Outras três vítimas civis do ataque – Hana Bachir Hakim, sua filha Salwa Zouheir Bitar e Wassila Beydoun – foram confirmadas, elevando o número total de civis mortos por Israel no Líbano desde 8 de outubro de 2023 para 81, segundo a mídia local. Os feridos reportados apenas no último ataque são cerca de 75.
Já era noite de quarta-feira no Líbano quando o partido político e grupo paramilitar Hezbollah confirmou a morte de seu comandante de primeiro escalão Fuad Shukr, também chamado pelo nome militar Al-Hajj Mohsen.

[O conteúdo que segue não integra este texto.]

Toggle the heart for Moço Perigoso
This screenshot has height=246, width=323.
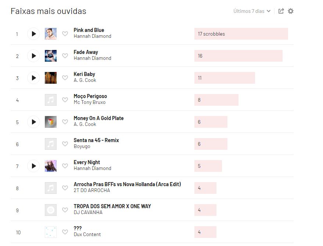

Desde a noite anterior, horas após o ataque, Israel afirmava que o comandante havia sido morto em um ataque “direcionado e baseado em inteligência”, em retaliação ao bombardeio que matou 12 crianças e feriu 30 pessoas em uma comunidade drusa nas Colinas de Golã, território sírio ocupado por Israel. O ataque ao grupo árabe nas Colinas de Golã foi atribuído por Israel ao Hezbollah, que nega a autoria.
O bombardeio israelense é um de uma série de ataques desta semana que representam uma grande escalada no conflito e aumentam a chance de uma guerra regional em larga escala que o Líbano e o Irã, por nove meses, ameaçaram, mas também tentaram impedir.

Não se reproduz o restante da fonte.